## [PROBLEMI DA RISOLVERE]
1. Ricopia per favore dal testo sul governo Draghi il passo che comincia con "Quando una cosa" e prosegue fino a "paglia di Firenze).".
2. Riprendi il testo sul governo Draghi e continualo dal punto in cui termina.

## [TESTO FORNITO]
▬▬▬
Quando una cosa la si desidera a lungo, si finisce con l’idealizzarla, rischiando di estraniarla dalla realtà. Da tanto tempo ipotizzavo un governo diverso con un premier diverso per una situazione diversissima. A prima vista sembra che i miei ingenui auspici si siano realizzati con il nascituro governo presieduto da Mario Draghi e voluto da Sergio Mattarella (anche se c’è qualcuno che ci vuol mettere sopra il cappello di paglia di Firenze).
Nei miei pensieri doveva essere un governo che metteva in campo la politica vera, lasciando in panchina quella politicante. Proseguendo nei soliti triti paragoni calcistici, in casa Atalanta il premier Gian Piero Gasperini è riuscito a sbarazzarsi del piantagrane Papu Gomez, mentre in casa Roma il premier Paulo Fonseca ha dovuto ingoiare la pillola di Edin Džeko trovando un precario compromesso a livello di spogliatoio. Draghi, alla fine dell’opera, assomiglierà più a Gasperini o a Fonseca? Mi risulta che sia un tifoso della Roma, ma speriamo non si faccia scrupoli.
▬▬▬
## [ESTRATTO DEI DATI]
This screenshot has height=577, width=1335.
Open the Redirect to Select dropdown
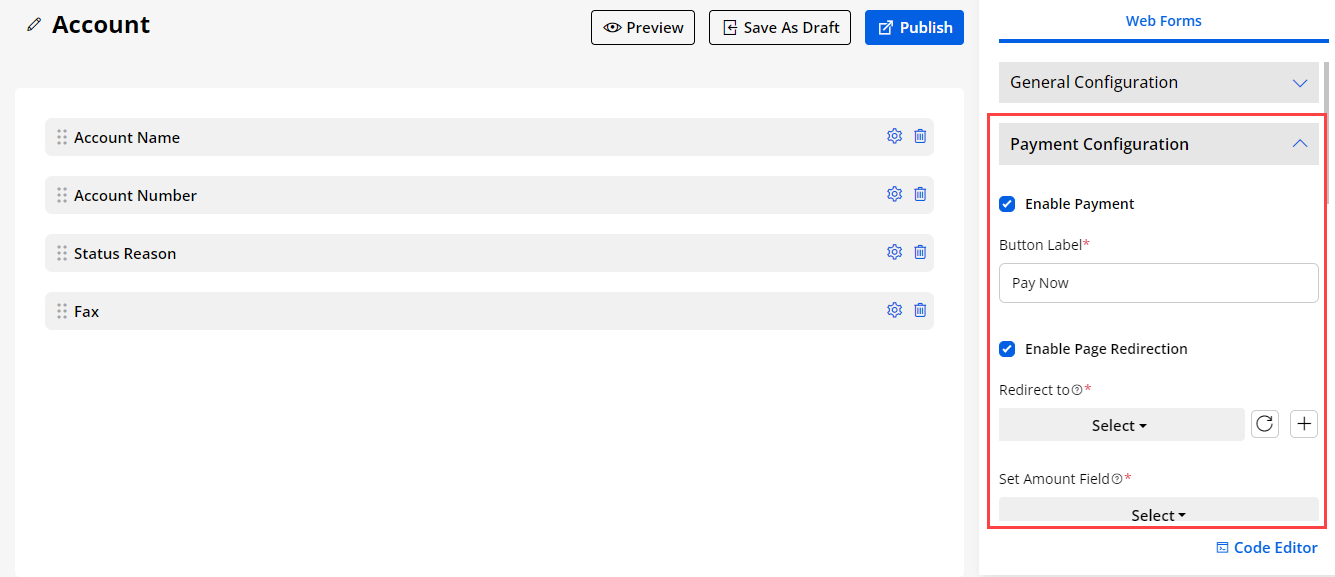[1121, 425]
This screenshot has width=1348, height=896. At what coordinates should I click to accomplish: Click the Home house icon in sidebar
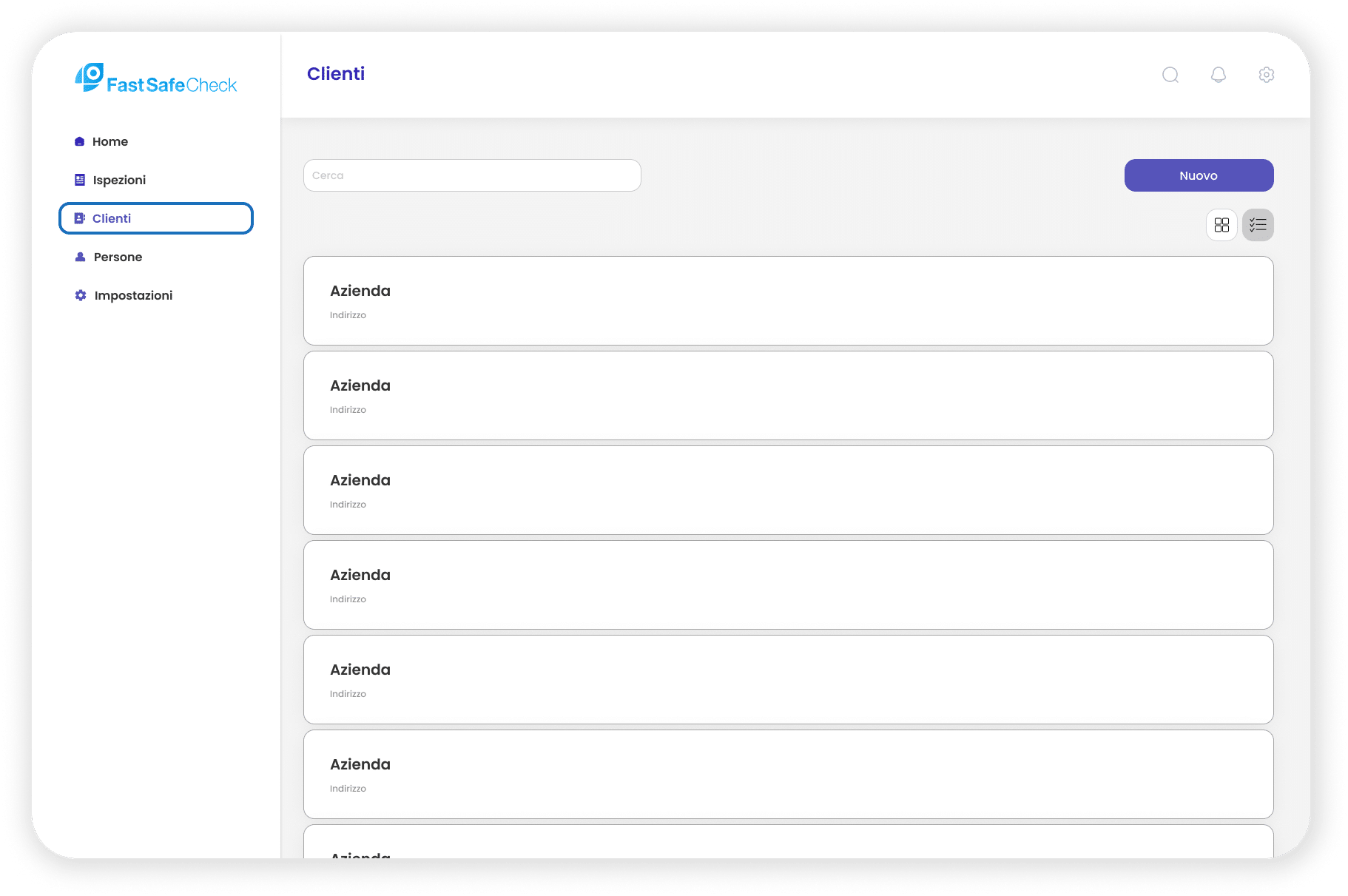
▬▬▬
## [RISPOSTE PER COMPITO]
1.
Quando una cosa la si desidera a lungo, si finisce con l’idealizzarla, rischiando di estraniarla dalla realtà. Da tanto tempo ipotizzavo un governo diverso con un premier diverso per una situazione diversissima. A prima vista sembra che i miei ingenui auspici si siano realizzati con il nascituro governo presieduto da Mario Draghi e voluto da Sergio Mattarella (anche se c’è qualcuno che ci vuol mettere sopra il cappello di paglia di Firenze).

2.
Fuor di metafora, mi auguravo che il governo Draghi riuscisse a dare una chiara e inequivocabile impronta tecnica alla politica in disperata ricerca di competenze, professionalità ed esperienza da mettere al servizio della comunità nazionale, provata da una drammatica emergenza che si sta cronicizzando. Invece lo vedo purtroppo risucchiato nelle logiche politiche della peggior specie, nei tira e molla degli organigrammi “cencellinati”, nei ricatti reciproci, nelle corse a salire sul treno pretendendo posti in prima classe, nella gara a tirare fuori dai cassetti i libri dei sogni, nei tentativi di coprire le rughe con la cipria dell’esteta di turno.
C’era solo un modo per difendersi da questi coinvolgenti attacchi: fare in fretta, lasciarli fuori tutti dalla compagine governativa, pretendere dai partiti e dai gruppi parlamentari un deciso passo indietro e la concessione di una fiducia non al buio, ma al chiaro di chi può mettere in campo ciò che purtroppo manca alla classe politica. Invece si sta retrocedendo verso i soliti riti alla ricerca di combinazioni ibride o addirittura incestuose: un po’ di tecnici, andandoli magari a cercare nelle diverse aree politiche, un po’ di politici andandoli a cercare fra quelli che hanno qualche esperienza amministrativa, un po’ di leader andandoli a scovare nelle incasinate strutture interne di partito, un po’ di ministri provenienti dal governo precedente nel segno della continuità. Attenzione a non concepire in provetta un mostro che durerà poco o durerà molto, ma comunque durerà malissimo.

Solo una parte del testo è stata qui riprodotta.